投稿日: 2024年1月31日 12:00 | 更新:2024年2月5日17:17
加齢などの要因で水晶体が濁り、視力が低下する疾患です。QOL(生活の質)と健康寿命延伸のために、手術の前には希望する見え方について、医師と十分に相談しましょう。
疾患の特徴
水晶体が混濁して視力の低下を引き起こす
水晶体は目の中でカメラのレンズのような役割を担っています。外から入ってきた光を水晶体で屈折させてピント調整をすることで、網膜に像が写ります。
透明な水晶体が濁っていく疾患が白内障です。発症原因はいくつかありますが、年齢とともに水晶体が濁る加齢性白内障が大半を占めます。
早ければ40代で発症することもあり、有病率は50代以降になると上がっていき、80代では、ほぼ全員が白内障だといわれています。したがって、加齢性白内障は老化現象の一種ともいえます。
他に先天性やアトピー性、外傷性などによる白内障もあります。
白内障は混濁する水晶体の部位や広がり方もさまざまです。多くみられるのは、水晶体の周辺部から濁り始め、だんだんと中心に向かって白濁が広がっていく病態(皮質白内障)です。そのため中心部が濁っていない初期段階では、ほとんど自覚症状がありません。

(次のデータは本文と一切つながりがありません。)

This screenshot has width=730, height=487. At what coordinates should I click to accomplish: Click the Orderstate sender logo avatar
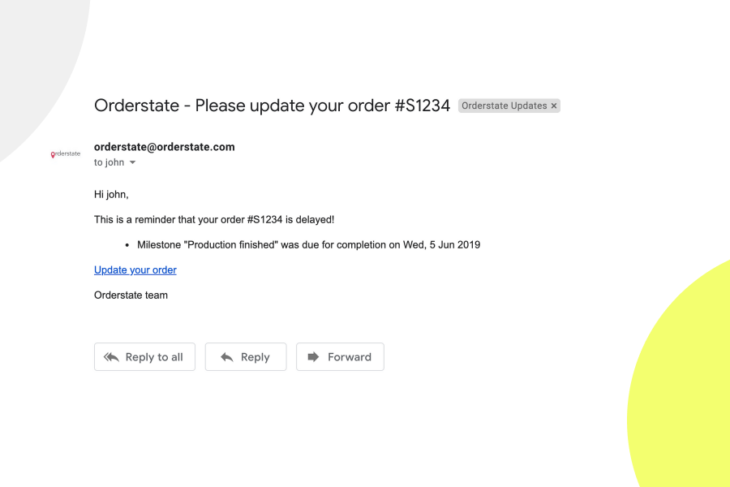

白内障が進行すると、目に入ってきた光が十分に網膜へ届かなくなったり、光が濁りによって散乱したりするようになり、見え方に関するさまざまな症状が出てきます。視力が低下する、まぶしく感じる、暗く見える、視界がかすむ、物がぼやける、二重三重に見えるなどが生じ、日常生活に支障を来すようになります。
主な治療法
根治のためには白内障手術を実施
白内障の診断では視力検査や屈折検査、コントラスト感度検査などの見え方に関する検査のほか、水晶体がどのくらい混濁しているかを確認する細隙灯(さいげきとう) 顕微鏡検査を行います。目に細い光線を照射して、水晶体や角膜を観察します。他にも眼底検査や眼圧検査、光干渉断層計(OCT)検査などで、白内障以外の眼疾患がないかどうかも確かめます。
初期段階では点眼薬などで進行を遅らせることはできますが、混濁した水晶体を元の透明な状態に戻すことはできません。根治には濁った水晶体の代わりに人工の眼内レンズを入れる手術を行います。手術適応は患者さんの自覚症状や、日常生活に支障が出ているか、他の眼疾患を罹患しているかなどから判断します。
検査や患者の希望から術後の見え方を検討
術前に仕事や趣味などの送りたいライフスタイルを踏まえた、希望の見え方について医師と相談することが大切です。眼軸長(角膜から網膜までの距離)や前房深度(角膜から水晶体までの距離)、角膜内皮細胞(角膜の内側にある細胞)、角膜曲率半径 (角膜のまるみ)などを検査して、眼内レンズの度数や種類を決定します。
白内障手術では、まず顕微鏡下で、水晶体を包んでいる水晶体嚢(のう)に2~3ミリの小切開をします。そこから手術器具を挿入し、超音波で水晶体を砕いてから吸引します。そのあと水晶体嚢に眼内レンズを入れ、固定すれば完了です。水晶体嚢の切開や水晶体を砕く際に一部レーザーを使用する、自由診療の術式もあります。基本的には片目が15〜30分程度で終わる手術で、日帰りで実施する医療機関も増えています。ただ、症状が進行して水晶体が硬化している、他に眼の病気を合併しているといった場合には、時間が長くかかることがあります。
眼内レンズは単焦点型と多焦点型の2つに大別
眼内レンズは大きく分けて、単焦点眼内レンズと多焦点眼内レンズの2つがあります。単焦点眼内レンズは1カ所にピントが合うもので、保険適用されています。患者さんの希望でピントの位置を決めますが、ピントが合わない距離を見るためには眼鏡の着用が必要です。
多焦点眼内レンズは複数の距離にピントが合わせられます。遠・中・近の3カ所にピントが合う3焦点眼内レンズも登場しています。眼鏡の着用頻度を減らせますが、コントラストが落ちる、光がまぶしく見えるなど、見え方が合わないケースもあります。
一部の多焦点眼内レンズは保険適用されていますが、基本的に多焦点眼内レンズを選択すると手術は選定療養(または全額自己負担)で行います。選定療養では手術は保険適用で実施できますが、多焦点眼内レンズの費用は自己負担として追加で支払います。手術費用についても事前に医師に確認してみてください。